START Task input

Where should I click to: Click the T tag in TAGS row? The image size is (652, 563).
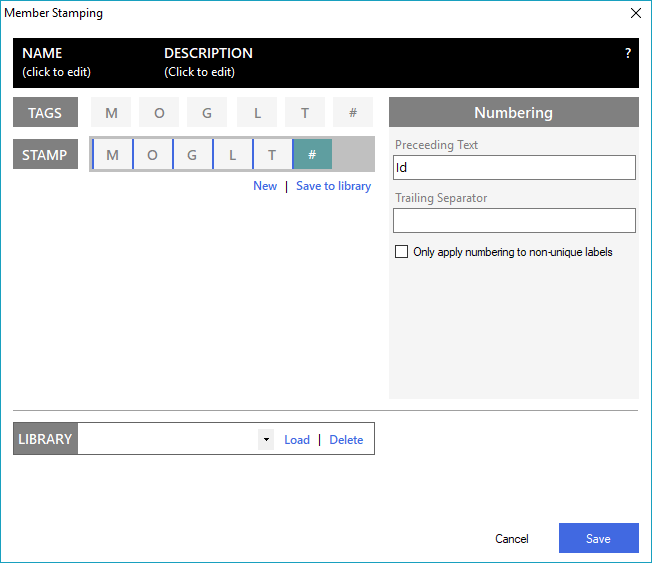click(305, 113)
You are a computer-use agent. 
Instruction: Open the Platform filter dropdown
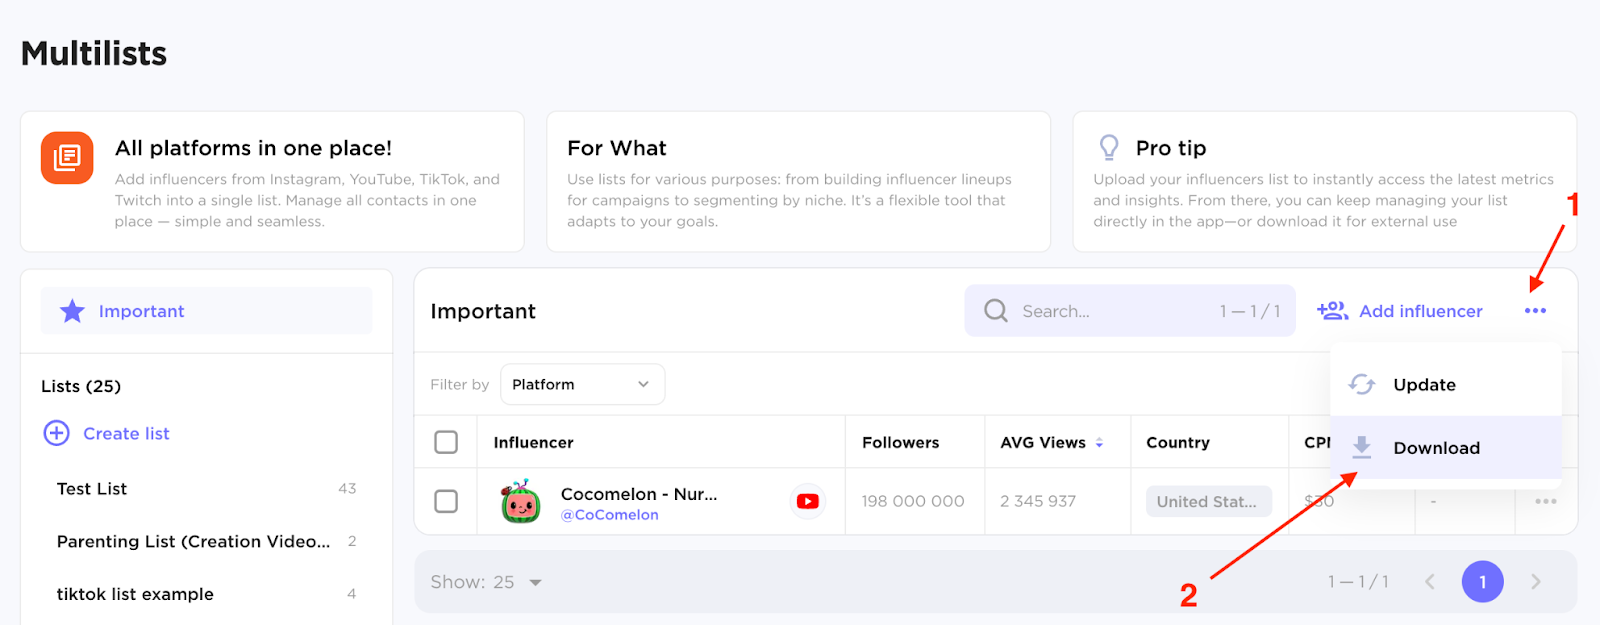[582, 384]

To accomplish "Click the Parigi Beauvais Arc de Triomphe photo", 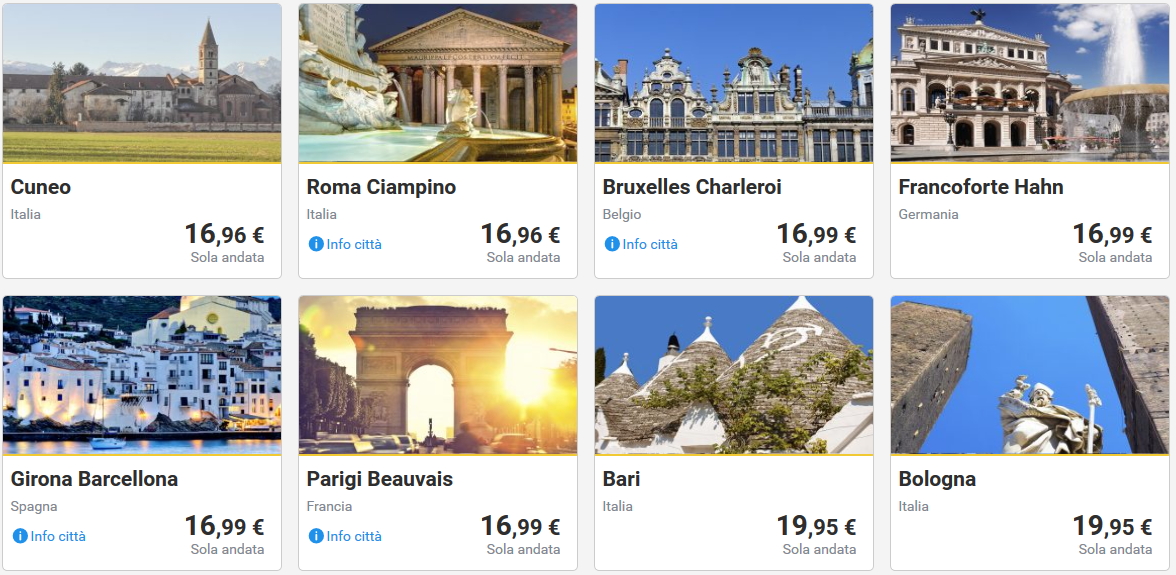I will click(x=438, y=375).
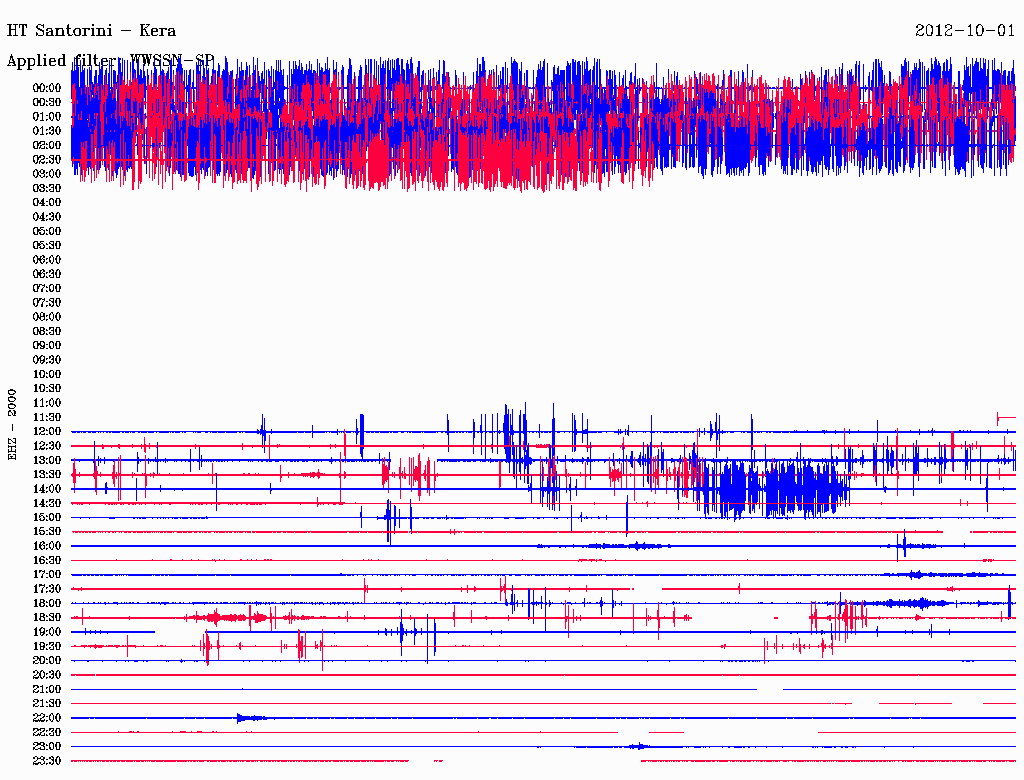The width and height of the screenshot is (1024, 780).
Task: Click the 22:00 time row label
Action: [x=47, y=718]
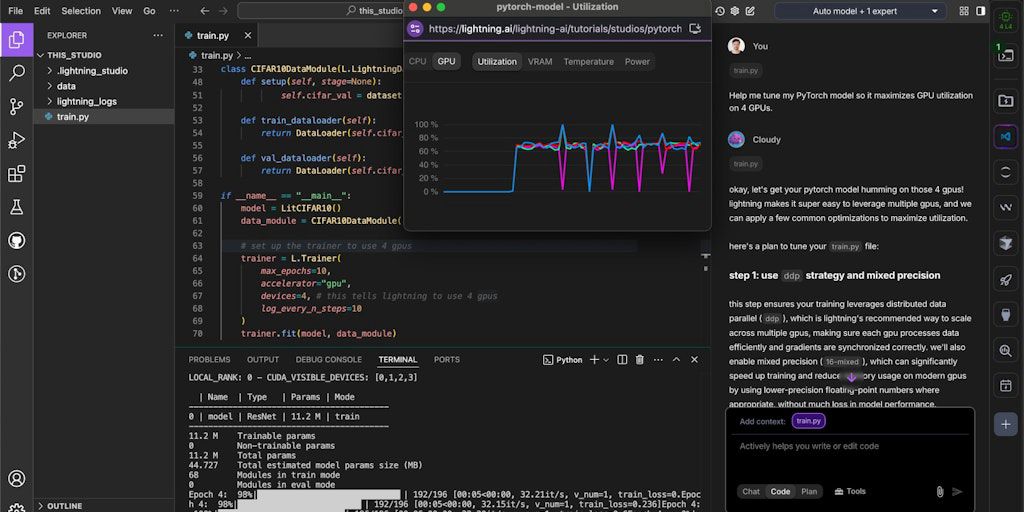Kill terminal with the trash icon
The height and width of the screenshot is (512, 1024).
pyautogui.click(x=640, y=360)
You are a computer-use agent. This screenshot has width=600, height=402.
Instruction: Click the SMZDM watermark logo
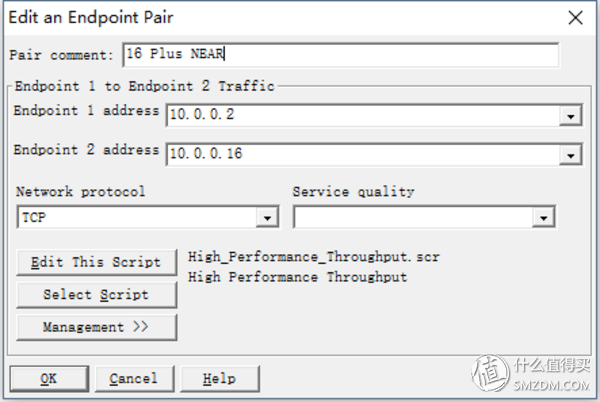[x=531, y=373]
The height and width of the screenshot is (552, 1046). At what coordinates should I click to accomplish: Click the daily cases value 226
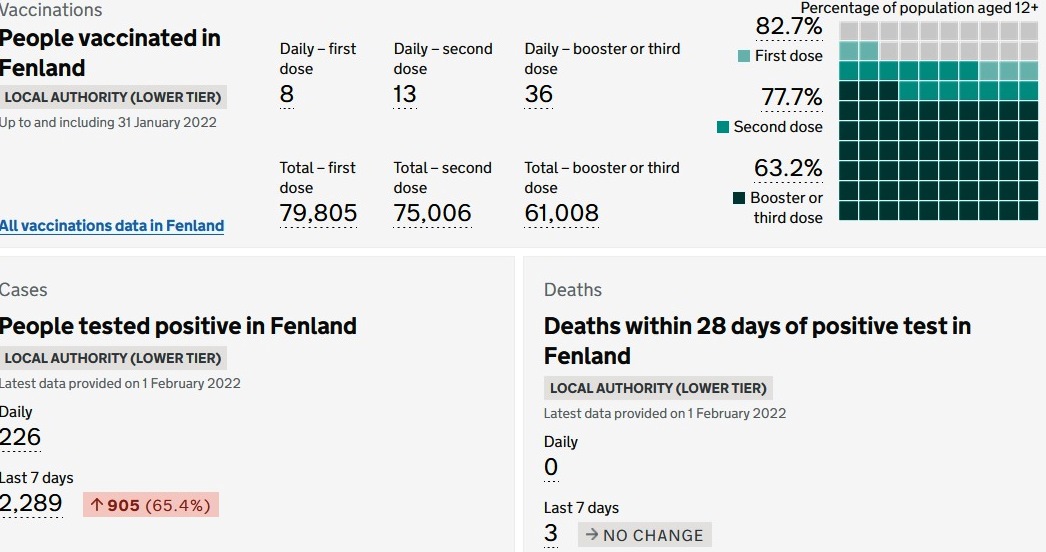point(20,438)
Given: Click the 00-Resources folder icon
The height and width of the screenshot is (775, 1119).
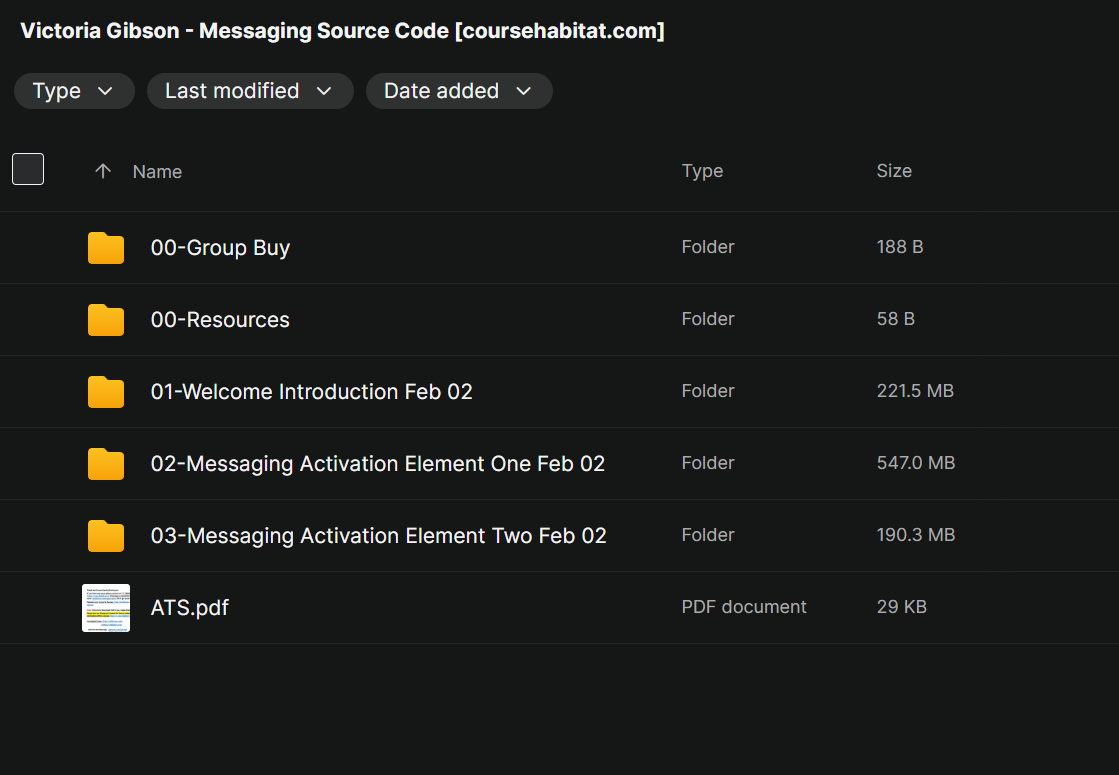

END Task input

**Exercise description**: Your answer should be a single number, which is the count of lines in the data above that include the word "computer".

**Result of the exercise**: 2